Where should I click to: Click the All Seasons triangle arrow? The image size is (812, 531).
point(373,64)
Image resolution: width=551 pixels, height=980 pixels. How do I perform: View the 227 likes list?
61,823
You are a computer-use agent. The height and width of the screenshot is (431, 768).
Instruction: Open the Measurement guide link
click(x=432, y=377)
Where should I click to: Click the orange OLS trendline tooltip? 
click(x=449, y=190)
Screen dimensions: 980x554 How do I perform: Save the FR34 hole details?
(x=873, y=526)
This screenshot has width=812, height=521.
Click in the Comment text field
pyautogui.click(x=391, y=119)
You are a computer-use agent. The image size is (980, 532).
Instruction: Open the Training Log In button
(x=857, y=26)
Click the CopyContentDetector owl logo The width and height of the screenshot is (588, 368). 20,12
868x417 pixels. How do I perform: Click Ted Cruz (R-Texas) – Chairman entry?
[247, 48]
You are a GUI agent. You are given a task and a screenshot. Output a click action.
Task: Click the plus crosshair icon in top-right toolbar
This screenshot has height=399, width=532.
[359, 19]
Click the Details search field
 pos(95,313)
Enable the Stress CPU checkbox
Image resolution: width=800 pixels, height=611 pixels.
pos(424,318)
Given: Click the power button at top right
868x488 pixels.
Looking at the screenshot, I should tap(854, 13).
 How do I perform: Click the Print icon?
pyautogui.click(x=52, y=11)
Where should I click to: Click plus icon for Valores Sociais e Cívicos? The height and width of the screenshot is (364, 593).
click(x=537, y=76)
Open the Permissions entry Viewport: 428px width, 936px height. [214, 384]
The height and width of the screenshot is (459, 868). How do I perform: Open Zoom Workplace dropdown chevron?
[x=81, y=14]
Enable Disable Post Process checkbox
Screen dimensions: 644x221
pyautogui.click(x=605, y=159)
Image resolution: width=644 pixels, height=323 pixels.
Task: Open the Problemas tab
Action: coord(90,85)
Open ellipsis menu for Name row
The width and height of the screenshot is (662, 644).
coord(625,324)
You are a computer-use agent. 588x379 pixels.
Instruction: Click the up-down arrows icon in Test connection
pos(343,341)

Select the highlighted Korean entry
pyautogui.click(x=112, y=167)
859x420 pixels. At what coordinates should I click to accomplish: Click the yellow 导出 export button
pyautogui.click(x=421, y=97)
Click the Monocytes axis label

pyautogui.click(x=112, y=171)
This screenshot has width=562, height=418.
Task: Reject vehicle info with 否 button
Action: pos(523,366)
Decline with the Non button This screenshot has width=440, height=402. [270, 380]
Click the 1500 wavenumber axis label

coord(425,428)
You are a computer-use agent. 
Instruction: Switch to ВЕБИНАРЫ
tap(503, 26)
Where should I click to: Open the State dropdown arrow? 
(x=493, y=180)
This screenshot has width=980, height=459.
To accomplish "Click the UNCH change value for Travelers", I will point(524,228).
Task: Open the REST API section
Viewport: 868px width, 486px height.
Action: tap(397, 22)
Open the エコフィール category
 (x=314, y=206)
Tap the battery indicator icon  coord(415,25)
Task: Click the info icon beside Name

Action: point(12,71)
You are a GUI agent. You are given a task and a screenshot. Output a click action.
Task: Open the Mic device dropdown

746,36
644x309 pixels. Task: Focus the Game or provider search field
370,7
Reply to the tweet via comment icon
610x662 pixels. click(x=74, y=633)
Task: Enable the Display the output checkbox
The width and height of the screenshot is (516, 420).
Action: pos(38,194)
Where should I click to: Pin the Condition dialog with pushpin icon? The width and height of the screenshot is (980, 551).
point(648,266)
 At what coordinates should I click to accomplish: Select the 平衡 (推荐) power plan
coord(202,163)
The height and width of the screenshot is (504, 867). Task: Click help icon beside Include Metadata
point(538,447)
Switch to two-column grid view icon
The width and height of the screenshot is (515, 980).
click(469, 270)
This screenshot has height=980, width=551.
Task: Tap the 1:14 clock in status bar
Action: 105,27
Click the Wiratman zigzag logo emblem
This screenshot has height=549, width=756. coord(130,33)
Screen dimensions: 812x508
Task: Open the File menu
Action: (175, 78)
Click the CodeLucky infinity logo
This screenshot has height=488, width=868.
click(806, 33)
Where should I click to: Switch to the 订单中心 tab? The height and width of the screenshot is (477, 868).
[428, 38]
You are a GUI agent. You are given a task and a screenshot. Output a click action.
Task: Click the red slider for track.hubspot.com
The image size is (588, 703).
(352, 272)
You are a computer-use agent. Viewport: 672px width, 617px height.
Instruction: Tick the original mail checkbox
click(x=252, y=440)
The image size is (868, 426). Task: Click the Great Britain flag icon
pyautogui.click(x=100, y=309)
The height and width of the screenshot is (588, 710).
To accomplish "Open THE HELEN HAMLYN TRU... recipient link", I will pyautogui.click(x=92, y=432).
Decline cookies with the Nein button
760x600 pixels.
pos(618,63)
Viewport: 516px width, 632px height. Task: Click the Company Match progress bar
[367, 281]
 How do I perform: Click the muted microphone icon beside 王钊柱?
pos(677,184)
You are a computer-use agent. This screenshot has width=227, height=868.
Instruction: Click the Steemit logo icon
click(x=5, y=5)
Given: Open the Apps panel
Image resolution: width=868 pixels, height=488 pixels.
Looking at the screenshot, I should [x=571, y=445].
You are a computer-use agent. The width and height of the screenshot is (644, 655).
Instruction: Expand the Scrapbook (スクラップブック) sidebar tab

******************************

**Task statement**
All of the lines above should be returned exactly as written.

**Final answer**
Where should I click to: Click the All Seasons triangle arrow? The image size is (812, 531).
point(373,64)
Image resolution: width=551 pixels, height=980 pixels. How do I perform: View the 227 likes list?
61,823
You are a computer-use agent. The height and width of the screenshot is (431, 768).
Instruction: Open the Measurement guide link
click(x=432, y=377)
Where should I click to: Click the orange OLS trendline tooltip? 
click(x=449, y=190)
Screen dimensions: 980x554 How do I perform: Save the FR34 hole details?
(x=873, y=526)
This screenshot has width=812, height=521.
Click in the Comment text field
pyautogui.click(x=391, y=119)
You are a computer-use agent. The image size is (980, 532).
Instruction: Open the Training Log In button
(x=857, y=26)
Click the CopyContentDetector owl logo The width and height of the screenshot is (588, 368). 20,12
868x417 pixels. How do I perform: Click Ted Cruz (R-Texas) – Chairman entry?
[247, 48]
You are a GUI agent. You are given a task and a screenshot. Output a click action.
Task: Click the plus crosshair icon in top-right toolbar
This screenshot has height=399, width=532.
[359, 19]
Click the Details search field
 pos(95,313)
Enable the Stress CPU checkbox
Image resolution: width=800 pixels, height=611 pixels.
pos(424,318)
Given: Click the power button at top right
868x488 pixels.
Looking at the screenshot, I should tap(854, 13).
 How do I perform: Click the Print icon?
pyautogui.click(x=52, y=11)
Where should I click to: Click plus icon for Valores Sociais e Cívicos? The height and width of the screenshot is (364, 593).
click(x=537, y=76)
Open the Permissions entry Viewport: 428px width, 936px height. [214, 384]
The height and width of the screenshot is (459, 868). How do I perform: Open Zoom Workplace dropdown chevron?
[x=81, y=14]
Enable Disable Post Process checkbox
Screen dimensions: 644x221
pyautogui.click(x=605, y=159)
Image resolution: width=644 pixels, height=323 pixels.
Task: Open the Problemas tab
Action: coord(90,85)
Open ellipsis menu for Name row
The width and height of the screenshot is (662, 644).
coord(625,324)
You are a computer-use agent. 588x379 pixels.
Instruction: Click the up-down arrows icon in Test connection
pos(343,341)

Select the highlighted Korean entry
pyautogui.click(x=112, y=167)
859x420 pixels. At what coordinates should I click to accomplish: Click the yellow 导出 export button
pyautogui.click(x=421, y=97)
Click the Monocytes axis label

pyautogui.click(x=112, y=171)
This screenshot has width=562, height=418.
Task: Reject vehicle info with 否 button
Action: pos(523,366)
Decline with the Non button This screenshot has width=440, height=402. [270, 380]
Click the 1500 wavenumber axis label

coord(425,428)
You are a computer-use agent. 
Instruction: Switch to ВЕБИНАРЫ
tap(503, 26)
Where should I click to: Open the State dropdown arrow? 
(x=493, y=180)
This screenshot has width=980, height=459.
To accomplish "Click the UNCH change value for Travelers", I will point(524,228).
Task: Open the REST API section
Viewport: 868px width, 486px height.
Action: tap(397, 22)
Open the エコフィール category
 (x=314, y=206)
Tap the battery indicator icon  coord(415,25)
Task: Click the info icon beside Name

Action: point(12,71)
You are a GUI agent. You are given a task and a screenshot. Output a click action.
Task: Open the Mic device dropdown

746,36
644x309 pixels. Task: Focus the Game or provider search field
370,7
Reply to the tweet via comment icon
610x662 pixels. click(x=74, y=633)
Task: Enable the Display the output checkbox
The width and height of the screenshot is (516, 420).
Action: pos(38,194)
Where should I click to: Pin the Condition dialog with pushpin icon? The width and height of the screenshot is (980, 551).
point(648,266)
 At what coordinates should I click to accomplish: Select the 平衡 (推荐) power plan
coord(202,163)
The height and width of the screenshot is (504, 867). Task: Click help icon beside Include Metadata
point(538,447)
Switch to two-column grid view icon
The width and height of the screenshot is (515, 980).
click(469, 270)
This screenshot has height=980, width=551.
Task: Tap the 1:14 clock in status bar
Action: 105,27
Click the Wiratman zigzag logo emblem
This screenshot has height=549, width=756. coord(130,33)
Screen dimensions: 812x508
Task: Open the File menu
Action: (175, 78)
Click the CodeLucky infinity logo
This screenshot has height=488, width=868.
click(806, 33)
Where should I click to: Switch to the 订单中心 tab? The height and width of the screenshot is (477, 868).
[428, 38]
You are a GUI agent. You are given a task and a screenshot. Output a click action.
Task: Click the red slider for track.hubspot.com
The image size is (588, 703).
(352, 272)
You are a computer-use agent. Viewport: 672px width, 617px height.
Instruction: Tick the original mail checkbox
click(x=252, y=440)
The image size is (868, 426). Task: Click the Great Britain flag icon
pyautogui.click(x=100, y=309)
The height and width of the screenshot is (588, 710).
To accomplish "Open THE HELEN HAMLYN TRU... recipient link", I will pyautogui.click(x=92, y=432).
Decline cookies with the Nein button
760x600 pixels.
pos(618,63)
Viewport: 516px width, 632px height. Task: Click the Company Match progress bar
[367, 281]
 How do I perform: Click the muted microphone icon beside 王钊柱?
pos(677,184)
You are a computer-use agent. This screenshot has width=227, height=868.
Instruction: Click the Steemit logo icon
click(x=5, y=5)
Given: Open the Apps panel
Image resolution: width=868 pixels, height=488 pixels.
Looking at the screenshot, I should [x=571, y=445].
You are a computer-use agent. The width and height of the screenshot is (644, 655).
Instruction: Expand the Scrapbook (スクラップブック) sidebar tab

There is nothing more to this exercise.